#### Written task:
Copy the lines of the records word for word, beginning at the line that contains "coordinates (25, 266)." and stopping after the line that contains "center [1907, 1138].".

[Pointing records for text and elements]
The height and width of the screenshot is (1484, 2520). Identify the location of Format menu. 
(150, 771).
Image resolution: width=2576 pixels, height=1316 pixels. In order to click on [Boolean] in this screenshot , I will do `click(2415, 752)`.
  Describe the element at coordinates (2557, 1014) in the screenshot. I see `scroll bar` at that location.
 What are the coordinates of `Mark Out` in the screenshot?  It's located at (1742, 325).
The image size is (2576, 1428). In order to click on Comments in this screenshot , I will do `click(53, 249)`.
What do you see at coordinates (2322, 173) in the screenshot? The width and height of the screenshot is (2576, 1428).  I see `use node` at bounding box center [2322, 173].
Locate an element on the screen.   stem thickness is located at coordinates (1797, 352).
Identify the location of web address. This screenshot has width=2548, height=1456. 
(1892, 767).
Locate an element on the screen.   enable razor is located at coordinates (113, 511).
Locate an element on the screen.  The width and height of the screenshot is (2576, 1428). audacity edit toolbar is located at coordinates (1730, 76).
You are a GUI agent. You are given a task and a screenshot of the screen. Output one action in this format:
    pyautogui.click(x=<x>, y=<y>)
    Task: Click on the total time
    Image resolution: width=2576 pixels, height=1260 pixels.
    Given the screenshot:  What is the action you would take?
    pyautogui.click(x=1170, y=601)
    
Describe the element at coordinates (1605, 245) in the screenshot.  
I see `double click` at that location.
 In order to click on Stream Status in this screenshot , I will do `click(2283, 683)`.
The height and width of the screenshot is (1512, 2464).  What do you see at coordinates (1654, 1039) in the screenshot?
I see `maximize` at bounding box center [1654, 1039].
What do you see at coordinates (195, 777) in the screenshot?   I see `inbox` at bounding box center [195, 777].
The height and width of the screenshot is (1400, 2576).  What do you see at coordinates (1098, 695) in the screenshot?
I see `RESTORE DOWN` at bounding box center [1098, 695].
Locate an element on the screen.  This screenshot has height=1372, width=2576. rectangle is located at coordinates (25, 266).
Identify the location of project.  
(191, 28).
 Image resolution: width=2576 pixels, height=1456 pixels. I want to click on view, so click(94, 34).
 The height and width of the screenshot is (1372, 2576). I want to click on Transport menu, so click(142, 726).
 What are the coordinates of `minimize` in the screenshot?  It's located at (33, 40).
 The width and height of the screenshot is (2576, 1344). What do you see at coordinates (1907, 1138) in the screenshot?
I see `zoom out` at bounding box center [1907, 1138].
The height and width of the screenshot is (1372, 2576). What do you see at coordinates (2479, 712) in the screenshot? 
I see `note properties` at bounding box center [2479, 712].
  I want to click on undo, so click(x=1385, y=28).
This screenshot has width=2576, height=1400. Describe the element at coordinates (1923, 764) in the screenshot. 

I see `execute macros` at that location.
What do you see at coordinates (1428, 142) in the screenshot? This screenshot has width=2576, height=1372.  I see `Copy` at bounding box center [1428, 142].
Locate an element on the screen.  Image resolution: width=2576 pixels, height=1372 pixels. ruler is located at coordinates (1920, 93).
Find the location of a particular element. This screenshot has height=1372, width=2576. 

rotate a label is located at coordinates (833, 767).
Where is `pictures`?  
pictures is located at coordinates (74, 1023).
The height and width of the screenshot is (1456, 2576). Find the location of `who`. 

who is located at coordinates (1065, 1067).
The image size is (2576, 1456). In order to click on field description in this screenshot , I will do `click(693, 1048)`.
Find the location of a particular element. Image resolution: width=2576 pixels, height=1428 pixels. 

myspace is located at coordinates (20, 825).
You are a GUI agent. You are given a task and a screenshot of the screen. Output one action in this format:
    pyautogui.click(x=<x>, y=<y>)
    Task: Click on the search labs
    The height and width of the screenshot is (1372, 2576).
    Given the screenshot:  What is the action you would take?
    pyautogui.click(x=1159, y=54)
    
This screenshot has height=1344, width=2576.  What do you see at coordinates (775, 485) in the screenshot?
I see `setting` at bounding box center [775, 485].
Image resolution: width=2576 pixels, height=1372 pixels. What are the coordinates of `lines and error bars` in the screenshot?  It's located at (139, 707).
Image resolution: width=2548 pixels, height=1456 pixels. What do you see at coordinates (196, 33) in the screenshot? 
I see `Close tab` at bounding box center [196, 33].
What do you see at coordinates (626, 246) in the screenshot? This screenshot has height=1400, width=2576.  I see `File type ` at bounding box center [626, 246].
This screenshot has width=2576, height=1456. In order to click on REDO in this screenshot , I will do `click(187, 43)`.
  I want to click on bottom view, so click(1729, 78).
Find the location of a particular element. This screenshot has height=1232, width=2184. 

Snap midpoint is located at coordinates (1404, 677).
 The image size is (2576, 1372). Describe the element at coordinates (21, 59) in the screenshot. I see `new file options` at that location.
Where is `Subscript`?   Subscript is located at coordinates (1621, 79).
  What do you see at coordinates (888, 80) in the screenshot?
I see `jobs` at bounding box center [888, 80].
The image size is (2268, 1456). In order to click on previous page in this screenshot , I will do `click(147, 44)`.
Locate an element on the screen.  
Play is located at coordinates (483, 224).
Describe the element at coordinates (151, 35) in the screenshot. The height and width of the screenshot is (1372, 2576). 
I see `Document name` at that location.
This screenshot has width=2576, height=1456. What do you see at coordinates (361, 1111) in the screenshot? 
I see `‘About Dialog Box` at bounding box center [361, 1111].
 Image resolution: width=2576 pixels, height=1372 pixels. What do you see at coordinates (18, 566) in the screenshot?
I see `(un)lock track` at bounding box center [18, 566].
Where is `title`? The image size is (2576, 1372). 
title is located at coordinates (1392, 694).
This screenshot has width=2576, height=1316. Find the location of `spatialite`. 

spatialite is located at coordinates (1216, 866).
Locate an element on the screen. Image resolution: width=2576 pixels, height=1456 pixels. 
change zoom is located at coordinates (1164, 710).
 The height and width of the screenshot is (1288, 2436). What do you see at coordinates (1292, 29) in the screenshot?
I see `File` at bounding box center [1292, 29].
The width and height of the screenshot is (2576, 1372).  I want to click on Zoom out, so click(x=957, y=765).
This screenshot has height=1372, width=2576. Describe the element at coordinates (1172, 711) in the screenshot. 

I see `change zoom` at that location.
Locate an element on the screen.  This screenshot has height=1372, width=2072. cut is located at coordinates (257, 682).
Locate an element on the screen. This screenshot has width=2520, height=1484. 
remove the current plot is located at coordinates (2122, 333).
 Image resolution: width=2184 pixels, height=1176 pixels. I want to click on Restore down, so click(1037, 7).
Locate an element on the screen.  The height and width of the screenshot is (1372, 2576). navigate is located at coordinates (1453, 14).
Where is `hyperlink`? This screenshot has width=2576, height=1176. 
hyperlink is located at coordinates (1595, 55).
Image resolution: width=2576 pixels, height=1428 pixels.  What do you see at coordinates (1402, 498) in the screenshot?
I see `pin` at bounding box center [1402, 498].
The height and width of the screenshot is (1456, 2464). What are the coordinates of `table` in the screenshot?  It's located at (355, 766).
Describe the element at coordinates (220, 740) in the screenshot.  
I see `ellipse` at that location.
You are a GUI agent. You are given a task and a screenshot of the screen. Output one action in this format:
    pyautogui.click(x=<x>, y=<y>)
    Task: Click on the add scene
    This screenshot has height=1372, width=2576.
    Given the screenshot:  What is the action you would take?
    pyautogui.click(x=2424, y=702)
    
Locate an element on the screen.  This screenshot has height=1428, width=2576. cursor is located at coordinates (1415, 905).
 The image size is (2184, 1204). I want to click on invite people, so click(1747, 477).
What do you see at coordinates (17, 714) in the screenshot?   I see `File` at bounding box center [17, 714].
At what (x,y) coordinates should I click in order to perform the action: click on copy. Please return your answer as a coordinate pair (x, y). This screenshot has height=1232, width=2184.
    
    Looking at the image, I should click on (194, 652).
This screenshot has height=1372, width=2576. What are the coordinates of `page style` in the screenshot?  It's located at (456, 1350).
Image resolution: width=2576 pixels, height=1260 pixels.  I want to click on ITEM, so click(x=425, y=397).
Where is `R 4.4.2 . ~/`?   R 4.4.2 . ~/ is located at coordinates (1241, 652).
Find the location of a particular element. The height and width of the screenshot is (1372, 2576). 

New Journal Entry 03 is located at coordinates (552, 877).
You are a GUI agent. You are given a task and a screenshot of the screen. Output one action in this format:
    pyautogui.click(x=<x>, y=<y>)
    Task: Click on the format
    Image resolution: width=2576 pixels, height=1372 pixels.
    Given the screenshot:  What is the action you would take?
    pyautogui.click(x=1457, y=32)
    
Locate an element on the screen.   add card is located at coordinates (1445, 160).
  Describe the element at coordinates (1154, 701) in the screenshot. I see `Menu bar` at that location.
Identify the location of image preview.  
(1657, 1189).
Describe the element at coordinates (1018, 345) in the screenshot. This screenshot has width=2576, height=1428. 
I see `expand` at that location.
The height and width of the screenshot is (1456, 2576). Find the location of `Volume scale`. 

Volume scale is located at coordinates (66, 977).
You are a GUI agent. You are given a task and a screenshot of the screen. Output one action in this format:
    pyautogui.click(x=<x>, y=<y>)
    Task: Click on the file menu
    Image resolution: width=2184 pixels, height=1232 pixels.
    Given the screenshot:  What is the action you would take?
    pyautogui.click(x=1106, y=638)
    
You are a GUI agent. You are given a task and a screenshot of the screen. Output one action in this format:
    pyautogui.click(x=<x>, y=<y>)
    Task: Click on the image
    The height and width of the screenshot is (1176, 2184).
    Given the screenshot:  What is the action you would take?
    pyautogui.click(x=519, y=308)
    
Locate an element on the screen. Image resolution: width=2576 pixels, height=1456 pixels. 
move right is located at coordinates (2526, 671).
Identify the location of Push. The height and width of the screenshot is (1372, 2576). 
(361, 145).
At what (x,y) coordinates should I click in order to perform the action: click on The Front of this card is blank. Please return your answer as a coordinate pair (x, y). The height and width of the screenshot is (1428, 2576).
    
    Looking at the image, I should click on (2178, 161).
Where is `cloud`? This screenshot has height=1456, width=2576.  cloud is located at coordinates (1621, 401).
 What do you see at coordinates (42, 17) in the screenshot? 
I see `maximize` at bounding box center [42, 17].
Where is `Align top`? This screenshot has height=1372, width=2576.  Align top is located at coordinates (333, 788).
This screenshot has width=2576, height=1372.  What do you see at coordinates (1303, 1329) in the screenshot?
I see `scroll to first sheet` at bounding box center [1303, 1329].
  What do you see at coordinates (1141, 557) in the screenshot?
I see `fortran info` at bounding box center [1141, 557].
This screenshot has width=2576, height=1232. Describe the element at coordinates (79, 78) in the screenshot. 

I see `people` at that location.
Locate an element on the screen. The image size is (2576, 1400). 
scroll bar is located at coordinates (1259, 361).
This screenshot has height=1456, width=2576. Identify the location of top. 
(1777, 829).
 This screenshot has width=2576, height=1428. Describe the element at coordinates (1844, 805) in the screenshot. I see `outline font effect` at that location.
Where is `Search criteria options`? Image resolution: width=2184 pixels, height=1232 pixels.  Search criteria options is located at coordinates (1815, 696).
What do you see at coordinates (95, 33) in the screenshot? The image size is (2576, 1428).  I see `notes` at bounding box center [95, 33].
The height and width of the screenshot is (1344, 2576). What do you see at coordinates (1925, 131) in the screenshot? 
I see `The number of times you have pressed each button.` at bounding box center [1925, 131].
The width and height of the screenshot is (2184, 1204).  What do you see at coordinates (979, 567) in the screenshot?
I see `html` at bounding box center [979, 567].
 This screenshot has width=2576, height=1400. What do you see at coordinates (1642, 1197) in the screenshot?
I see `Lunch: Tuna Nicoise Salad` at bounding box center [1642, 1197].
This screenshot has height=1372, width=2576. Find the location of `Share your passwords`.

#### Task result:
Locate an element on the screen.  This screenshot has height=1372, width=2576. rectangle is located at coordinates (25, 266).
Identify the location of project.  
(191, 28).
 Image resolution: width=2576 pixels, height=1456 pixels. I want to click on view, so click(94, 34).
 The height and width of the screenshot is (1372, 2576). I want to click on Transport menu, so click(142, 726).
 What are the coordinates of `minimize` in the screenshot?  It's located at (33, 40).
 The width and height of the screenshot is (2576, 1344). What do you see at coordinates (1907, 1138) in the screenshot?
I see `zoom out` at bounding box center [1907, 1138].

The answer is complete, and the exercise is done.